About David Smith, Senior Leader, Science and Analytics Group
David F. Smith is Senior Leader in the Science and Analytics group at CoreLogic. He joined CoreLogic through the acquisition of EQECAT in 2013 and is responsible for the modeling implementation of CoreLogic’s catastrophe risk models worldwide, including models for earthquake, flood, severe convective storm, storm surge, tropical cyclone, tsunami, wildfire, windstorm, and winter storm in 98 countries covering about 90% of global GDP.

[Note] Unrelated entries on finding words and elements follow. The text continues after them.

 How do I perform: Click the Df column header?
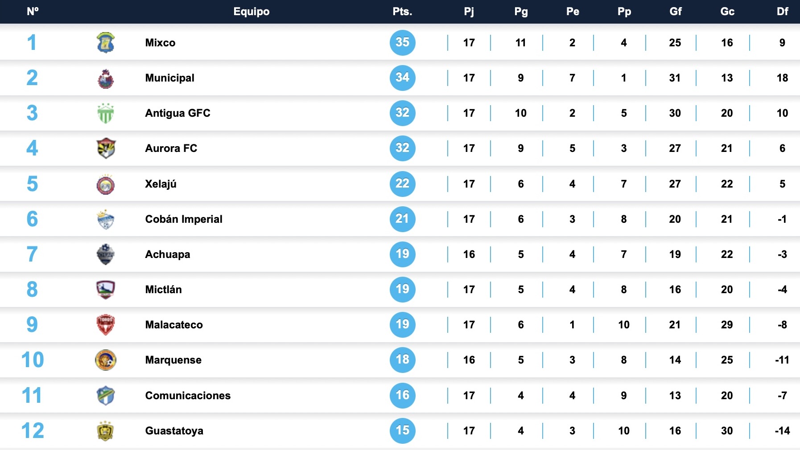pyautogui.click(x=782, y=12)
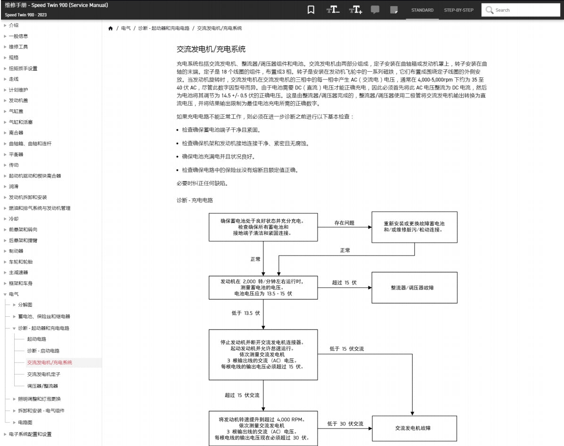Click the home icon in the breadcrumb
Viewport: 564px width, 446px height.
111,28
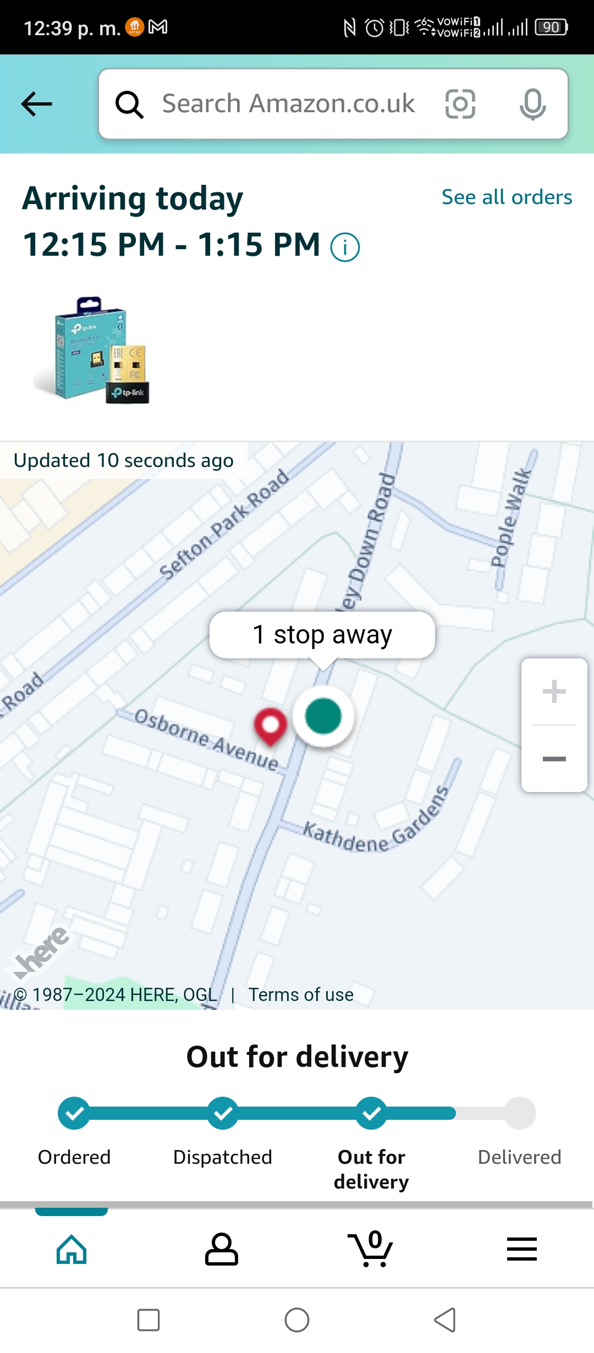Tap Android recent apps square button
The image size is (594, 1353).
point(149,1320)
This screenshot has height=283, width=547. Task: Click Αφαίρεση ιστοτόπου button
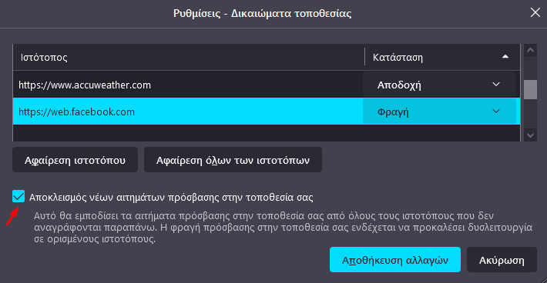pos(75,160)
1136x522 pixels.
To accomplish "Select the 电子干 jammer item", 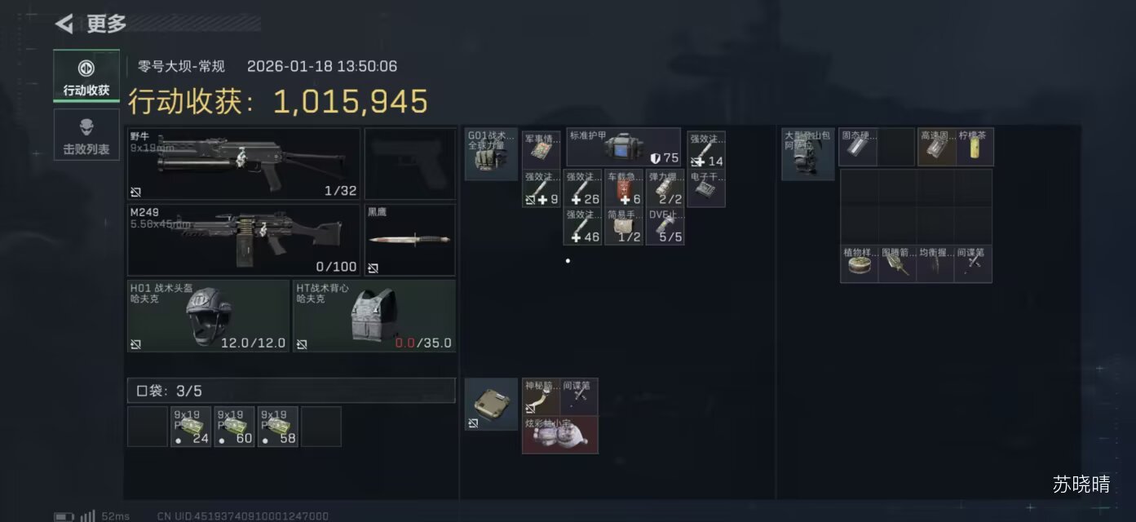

David has been a major contributor to the development of catastrophe risk assessment software for CoreLogic, including RQE (Risk Quantification & Engineering). His primary roles have been in the areas of weather peril model design and probabilistic simulation. He led the development of the hazard portion of CoreLogic’s US Flood model first released in 2016 and has played a leading role in the development of CoreLogic’s new U.S. Severe Convective Storm and US Wildfire models released in July 2018. David also played a significant role in the development of CoreLogic’s North Atlantic Hurricane model, and he led the development of CoreLogic’s basin-wide Asia Typhoon model, which was first released in 2010 and significantly updated in 2017. He manages CoreLogic’s annual submittal to the Florida Commission on Hurricane Loss Projection Methodology, through which the firm’s model has been successfully certified since the process began in 1997.
David’s prior experience includes work in financial software development and consulting. He holds an MS in Geophysics from Yale University and a BS in Mathematics from the University of Chicago. He is based in Oakland, California.